Rien, me direz-vous. Et pourtant, la réponse est : la littérature défendue par la critique d’aujourd’hui dans 90% des cas. Il n’est donc pas d’autre solution pour les 10% de brontosaures réticents à la nouvelle donne littéraire, auteurs et critiques réunis dans la même adversité, que de prendre le maquis, assumant au passage d’être classés dans la catégorie fascistes-rétrogrades-élitistes-réactionnaires. On reconnaît une époque à la qualité des épithètes qu’elle est capable d’opposer à ceux qui refusent de ronronner dans le rang ou de se révolter orthodoxement.
Mais, en temps de guerre, il vaut peut-être mieux, avec humilité, discrétion, mais insistance, camper dans l’inconfort du côté de René Char que de bavasser dans le jardin de Jacques Chardonne.

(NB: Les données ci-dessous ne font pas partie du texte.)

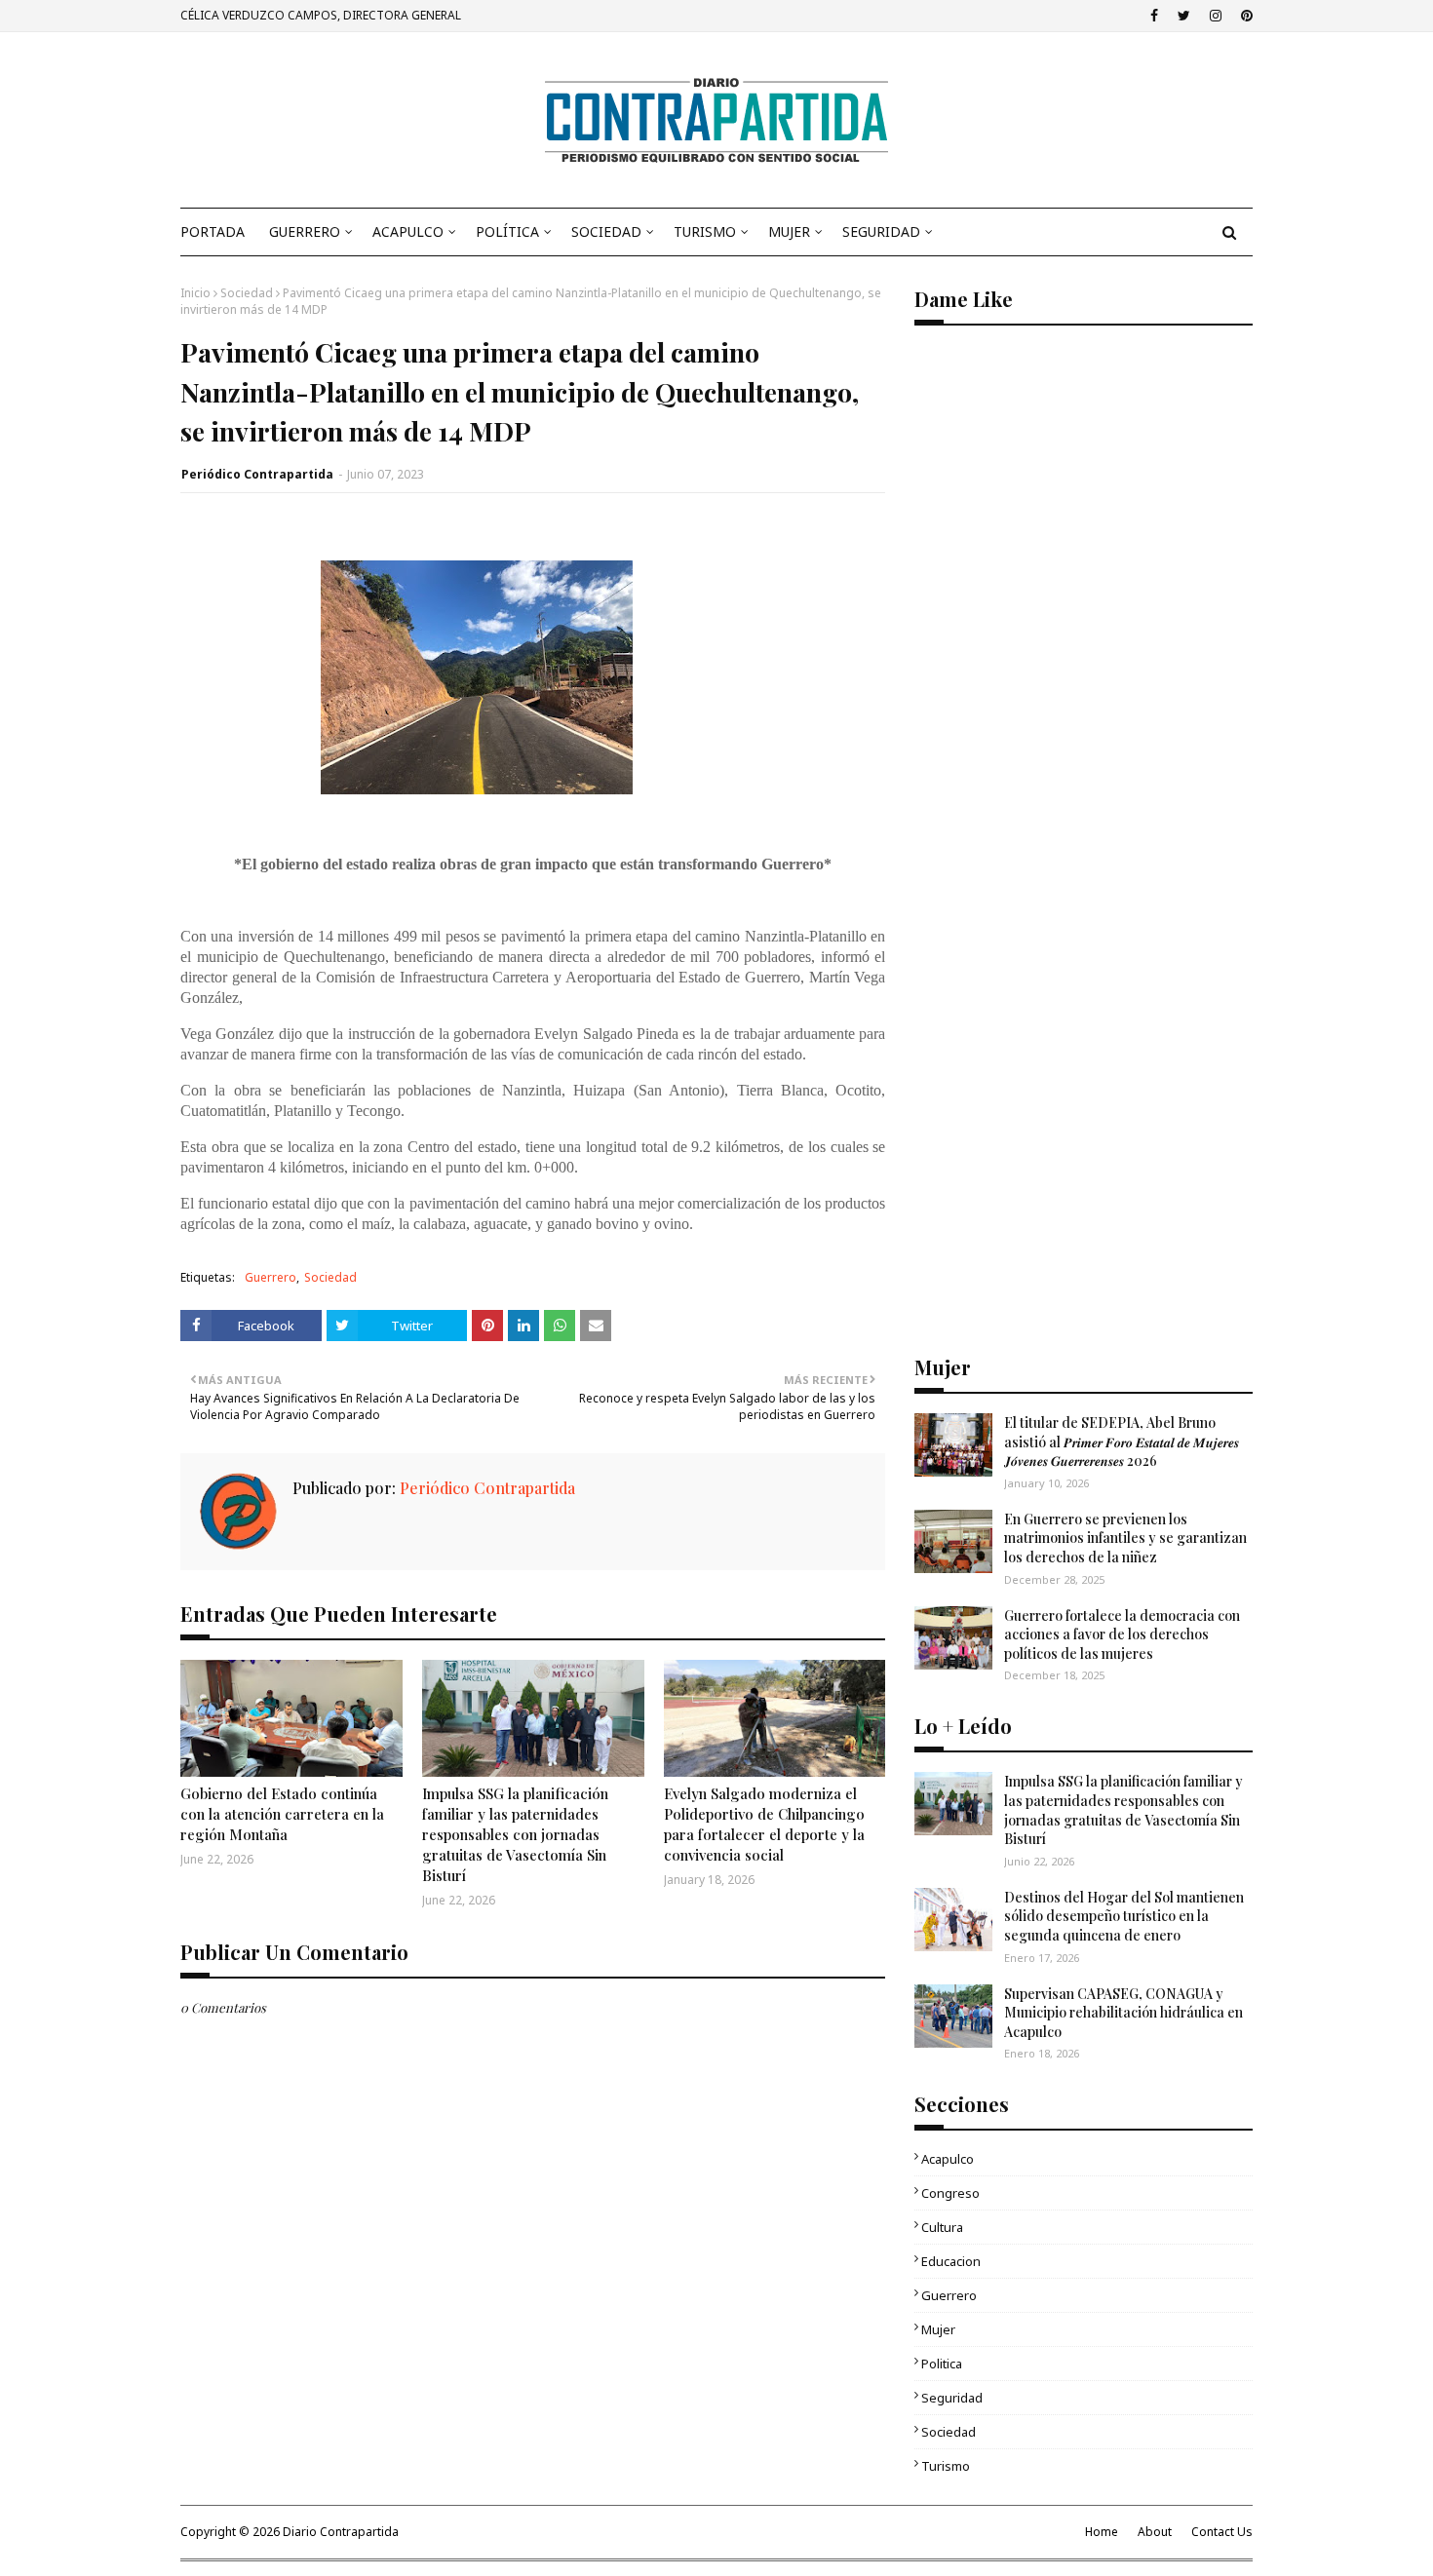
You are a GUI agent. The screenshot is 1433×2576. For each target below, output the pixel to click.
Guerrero (270, 1277)
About (1155, 2531)
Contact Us (1222, 2531)
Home (1101, 2531)
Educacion (951, 2261)
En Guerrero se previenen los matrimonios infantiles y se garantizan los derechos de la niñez (1125, 1538)
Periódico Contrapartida (257, 474)
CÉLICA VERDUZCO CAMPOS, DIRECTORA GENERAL (320, 15)
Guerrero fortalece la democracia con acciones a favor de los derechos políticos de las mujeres (1122, 1634)
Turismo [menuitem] (705, 231)
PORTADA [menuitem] (212, 231)
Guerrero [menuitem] (304, 231)
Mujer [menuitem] (789, 231)
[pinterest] (1244, 15)
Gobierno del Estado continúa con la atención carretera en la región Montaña (282, 1814)
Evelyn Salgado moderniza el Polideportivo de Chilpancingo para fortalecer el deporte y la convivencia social (764, 1824)
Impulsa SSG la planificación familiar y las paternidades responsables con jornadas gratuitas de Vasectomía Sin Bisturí (515, 1834)
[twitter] (1184, 15)
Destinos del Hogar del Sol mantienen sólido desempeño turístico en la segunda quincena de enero (1124, 1916)
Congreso (950, 2193)
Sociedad (246, 293)
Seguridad (952, 2397)
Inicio (195, 293)
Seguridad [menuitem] (881, 231)
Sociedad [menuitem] (606, 231)
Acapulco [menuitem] (408, 231)
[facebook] (1154, 15)
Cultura (942, 2227)
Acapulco (947, 2159)
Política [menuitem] (507, 231)
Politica (941, 2363)
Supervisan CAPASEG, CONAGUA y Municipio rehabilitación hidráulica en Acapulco (1123, 2012)
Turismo (945, 2466)
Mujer (938, 2329)
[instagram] (1215, 15)
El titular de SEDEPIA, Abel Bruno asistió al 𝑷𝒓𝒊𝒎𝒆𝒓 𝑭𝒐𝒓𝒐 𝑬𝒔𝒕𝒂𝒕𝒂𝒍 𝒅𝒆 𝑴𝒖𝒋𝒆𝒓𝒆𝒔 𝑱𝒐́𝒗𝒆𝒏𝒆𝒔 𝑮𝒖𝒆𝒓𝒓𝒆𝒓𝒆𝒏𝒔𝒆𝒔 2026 (1121, 1441)
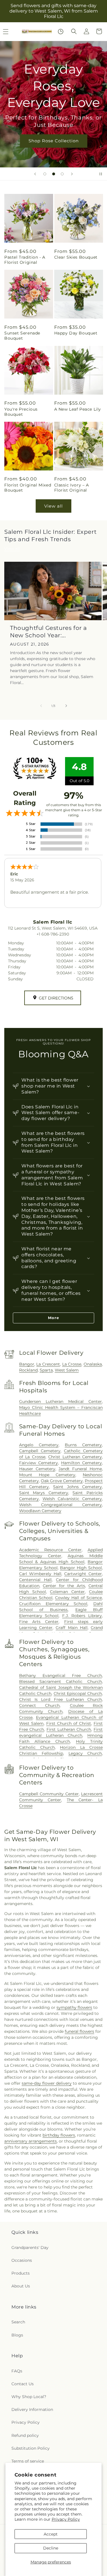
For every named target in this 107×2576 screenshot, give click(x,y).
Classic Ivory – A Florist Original (71, 487)
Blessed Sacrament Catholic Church (60, 1681)
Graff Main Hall (72, 1627)
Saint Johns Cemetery (77, 1486)
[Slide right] (66, 705)
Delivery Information (32, 2409)
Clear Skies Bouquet (76, 257)
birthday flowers (59, 2135)
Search (18, 2322)
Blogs (17, 2335)
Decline (50, 2548)
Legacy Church (85, 1753)
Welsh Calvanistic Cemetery (72, 1498)
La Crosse (72, 1364)
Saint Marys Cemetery (43, 1492)
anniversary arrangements (30, 2141)
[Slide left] (41, 705)
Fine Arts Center (39, 1621)
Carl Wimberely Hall (40, 1573)
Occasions (21, 2260)
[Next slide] (72, 174)
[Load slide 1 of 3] (44, 174)
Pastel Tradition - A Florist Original (24, 260)
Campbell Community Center (49, 1793)
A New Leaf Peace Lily (77, 409)
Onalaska (93, 1364)
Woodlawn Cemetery (40, 1510)
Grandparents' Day (30, 2247)
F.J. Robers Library (82, 1615)
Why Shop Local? (28, 2396)
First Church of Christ (68, 1723)
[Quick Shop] (61, 31)
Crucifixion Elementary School (53, 1603)
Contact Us (22, 2383)
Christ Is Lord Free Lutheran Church (60, 1699)
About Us (20, 2286)
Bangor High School (81, 1567)
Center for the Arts (64, 1585)
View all (53, 506)
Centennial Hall (35, 1579)
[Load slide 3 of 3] (62, 174)
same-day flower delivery (47, 2083)
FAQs (16, 2371)
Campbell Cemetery (39, 1450)
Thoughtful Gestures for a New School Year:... (48, 631)
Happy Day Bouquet (76, 333)
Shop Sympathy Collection (53, 149)
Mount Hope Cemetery (47, 1474)
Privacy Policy (66, 2519)
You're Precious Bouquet (21, 412)
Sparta (46, 1370)
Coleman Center (67, 1591)
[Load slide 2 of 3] (53, 174)
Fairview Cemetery (38, 1462)
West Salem (67, 1370)
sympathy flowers (74, 2007)
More (53, 1317)
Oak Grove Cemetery (62, 1480)
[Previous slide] (35, 174)
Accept (51, 2534)
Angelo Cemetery (38, 1444)
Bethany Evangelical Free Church (60, 1675)
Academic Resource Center (50, 1549)
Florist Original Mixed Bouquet (27, 487)
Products (20, 2273)
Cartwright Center (83, 1573)
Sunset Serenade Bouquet (22, 335)
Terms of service (27, 2461)
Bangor (26, 1364)
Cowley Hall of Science (78, 1597)
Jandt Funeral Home (80, 1468)
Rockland (28, 1370)
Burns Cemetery (83, 1444)
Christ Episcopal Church (78, 1693)
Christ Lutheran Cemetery (75, 1456)
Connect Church (39, 1705)
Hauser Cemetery (37, 1468)
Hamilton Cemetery (81, 1462)
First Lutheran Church (69, 1729)
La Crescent (48, 1364)
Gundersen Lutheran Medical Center (60, 1401)
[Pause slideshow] (100, 174)
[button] (74, 31)
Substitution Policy (30, 2448)
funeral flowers (79, 2031)
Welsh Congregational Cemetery (60, 1504)
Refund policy (25, 2435)
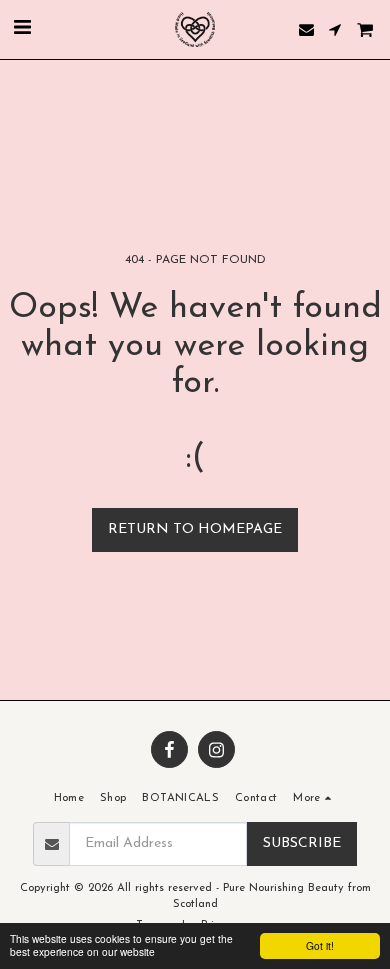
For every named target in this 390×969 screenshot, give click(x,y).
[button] (22, 29)
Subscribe (302, 843)
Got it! (320, 945)
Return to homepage (195, 529)
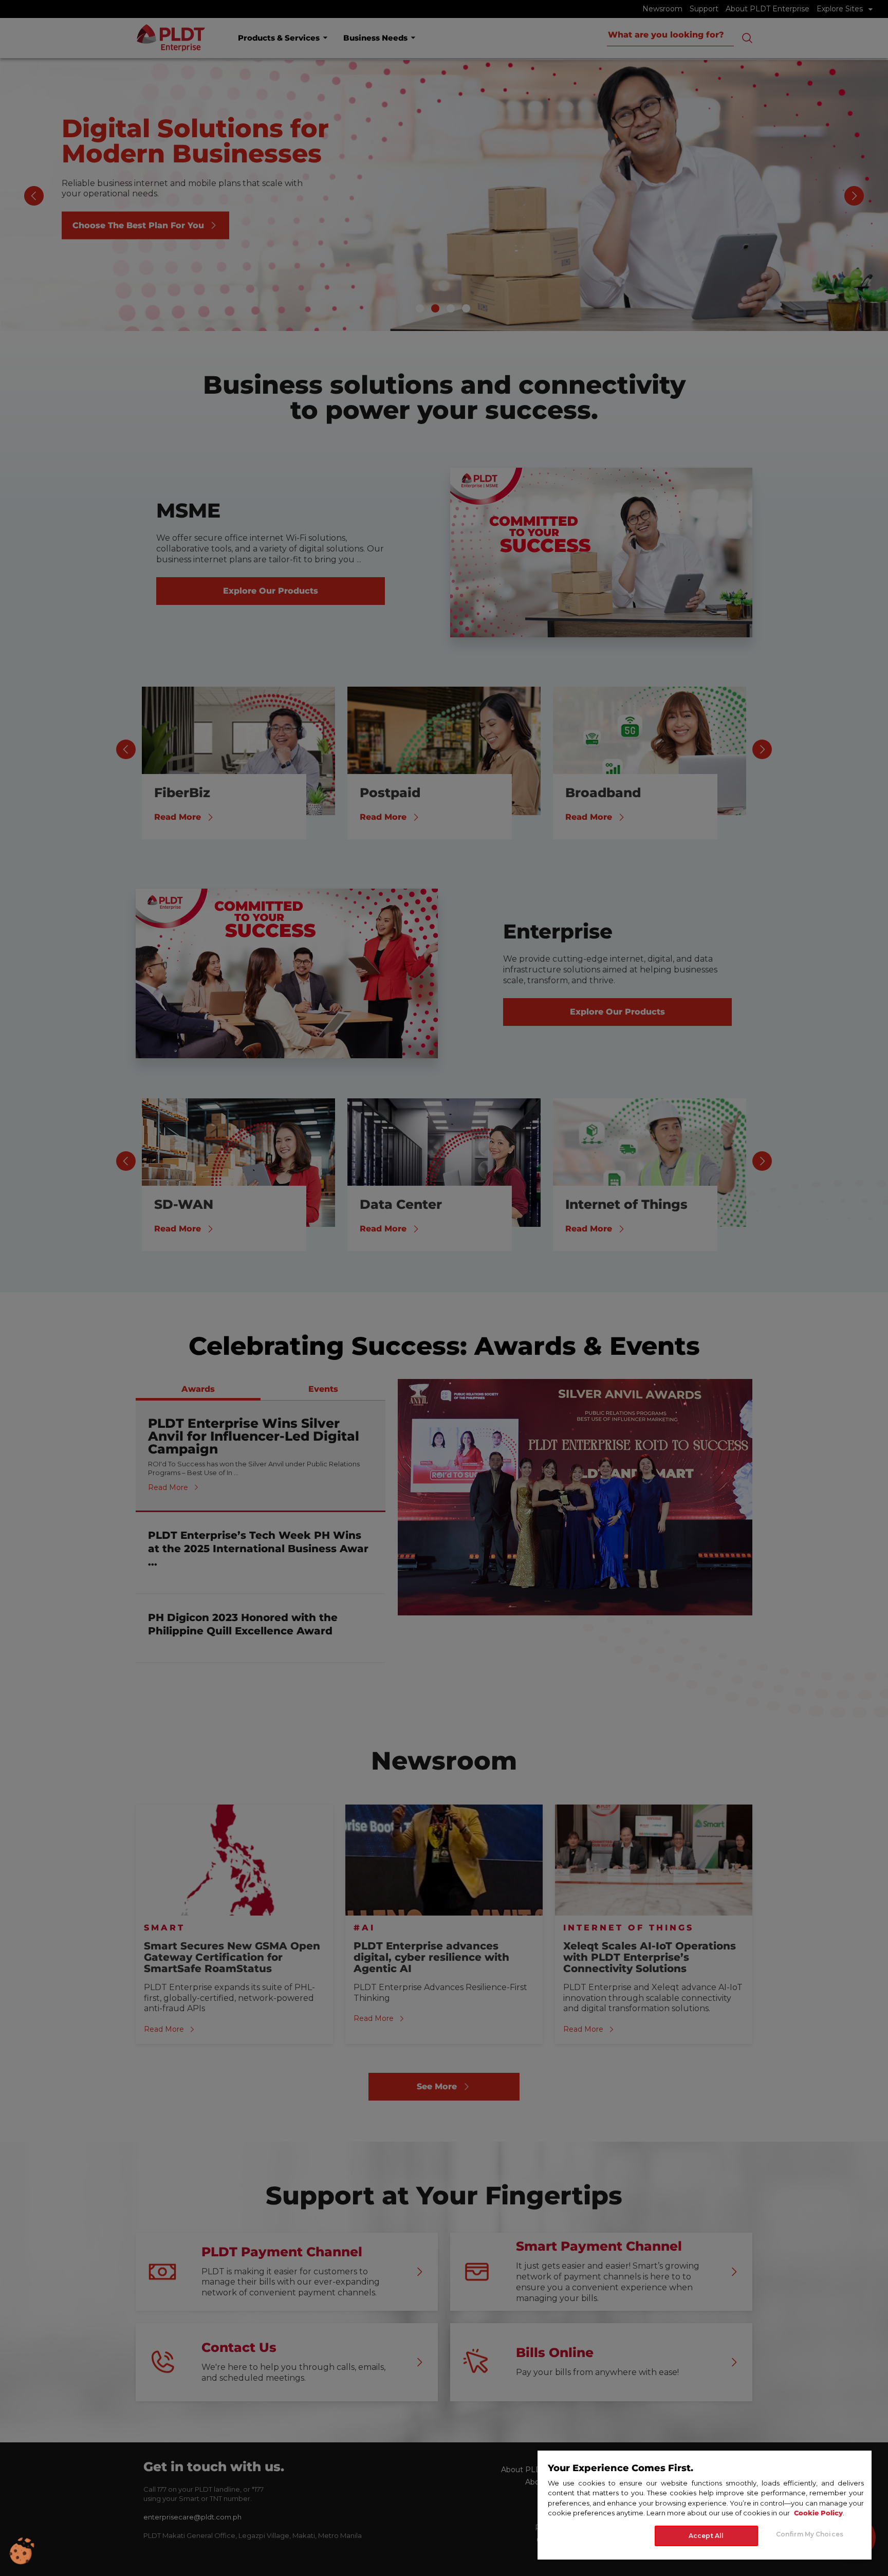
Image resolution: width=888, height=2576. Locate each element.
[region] (705, 2505)
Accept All (706, 2536)
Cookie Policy (818, 2513)
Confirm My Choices (809, 2533)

Jamais l’Ennemi n’aura été aussi protéiforme, jamais on ne lui aura tendu autant de micros, jamais on n’aura mis tant en œuvre pour rendre sa voix séduisante, que maintenant. La critique a donc peut-être enfin la mission de rappeler qu’à l’heure des Chardonne de tout poil, veillent encore sur les braises de la littérature les yeux dessillés et profonds de quelques authentiques poètes et écrivains.
© Christophe Van Rossom & revue L’étrangère.